▶ _Problem statement_
Please reproduce the passage of the AI safety benchmark article below, starting with "One of the clearest" and going on through "replies more directly.".

▶ _Selected extract_
● ● ● ● ● ● ●
Telus Digital flags AI model safety gaps in benchmark
Mon, 1st Jun 2026 (Today)
TELUS Digital has published a benchmark study on the safety of generative AI models, examining 34 models from 10 providers.
It ran more than 620,000 adversarial tests in what it described as its largest generative AI security study to date. The research covered models from Anthropic, OpenAI, Google, Meta, Alibaba, Baidu, ByteDance, Zhipu AI, 01.AI and Mistral.
The findings show wide differences in how models respond to harmful prompts. Vulnerability rates ranged from 1.3% to 93%, with lower percentages indicating stronger resistance to attack.
No model proved fully immune to adversarial techniques. Some systems resisted most harmful requests, while others engaged with them more than 90% of the time during testing.
One of the clearest patterns was the link between model design and safety outcomes. Models built to reason through answers before responding were markedly harder to exploit than those that generated replies more directly.
Reasoning models were vulnerable to 19.9% of attacks on average, compared with 55.1% for models that did not use that approach. The study also found that smaller models were consistently more vulnerable than larger ones, although size alone did not determine results.
Open-source systems did not uniformly perform worse than proprietary models. Although open models were exploited more often on average, source type was not the main driver of risk. TELUS Digital cited GLM 4.7 from Zhipu AI as an open model that outperformed several proprietary rivals on safety.
The benchmark also suggests geography is a weak predictor of safety performance. When models of similar size were compared, those developed in North America, Europe and China delivered similar results.
Testing setup
Rather than assess models in isolation, TELUS Digital tested them as banking assistants. Each model was instructed on which topics it could and could not address, reflecting how large language models are typically embedded in customer-facing applications.
● ● ● ● ● ● ●
▶ _Records from a data collection_

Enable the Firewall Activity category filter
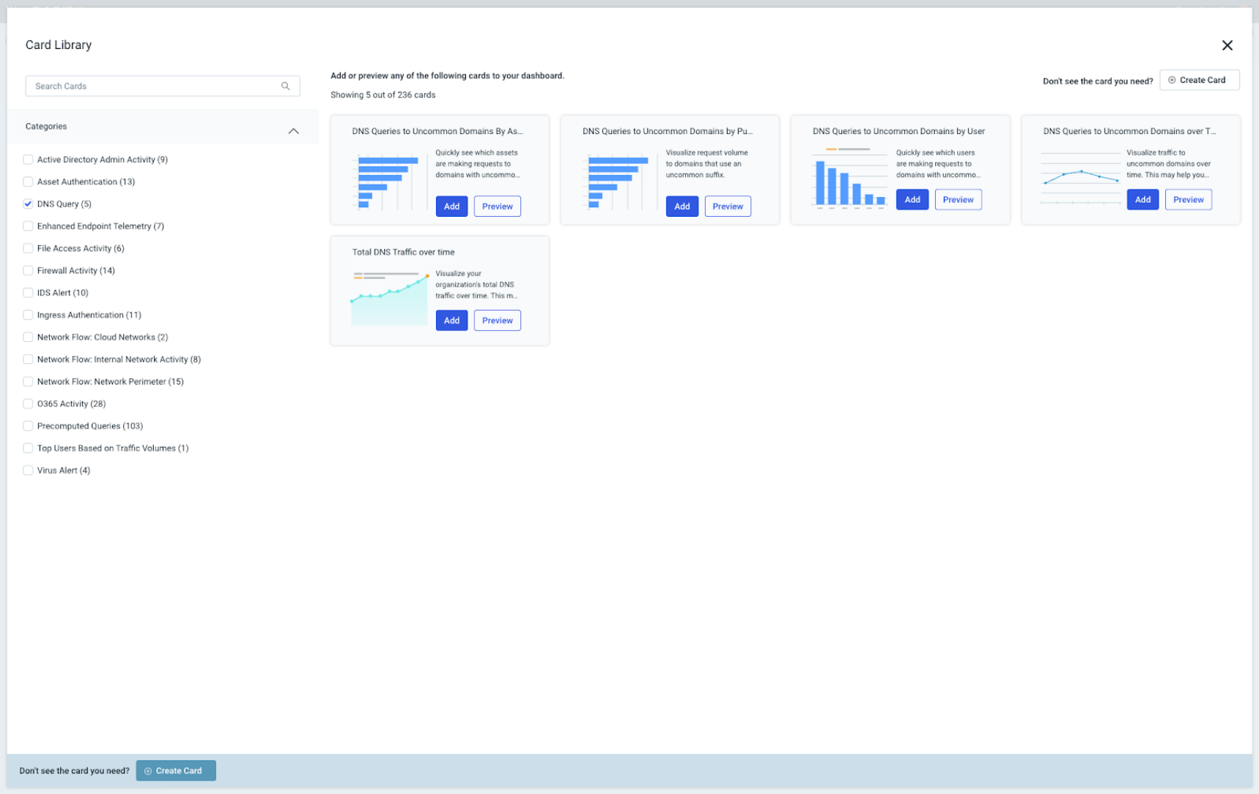This screenshot has height=794, width=1259. pos(28,270)
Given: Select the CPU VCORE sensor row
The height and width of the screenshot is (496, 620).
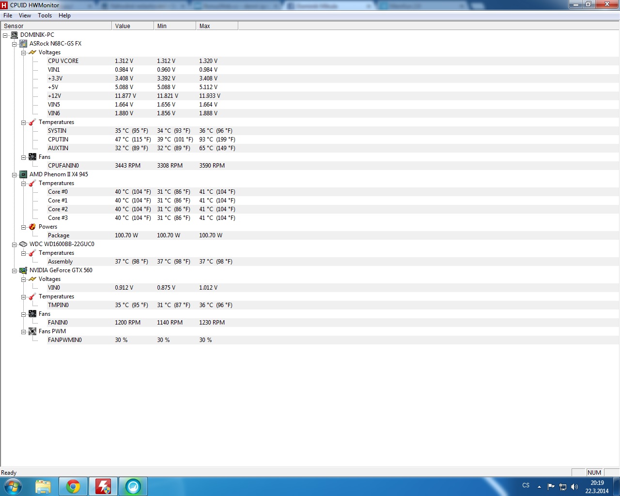Looking at the screenshot, I should click(x=63, y=61).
● ● ● ● ● ● ●
▶ _Response below_
One of the clearest patterns was the link between model design and safety outcomes. Models built to reason through answers before responding were markedly harder to exploit than those that generated replies more directly.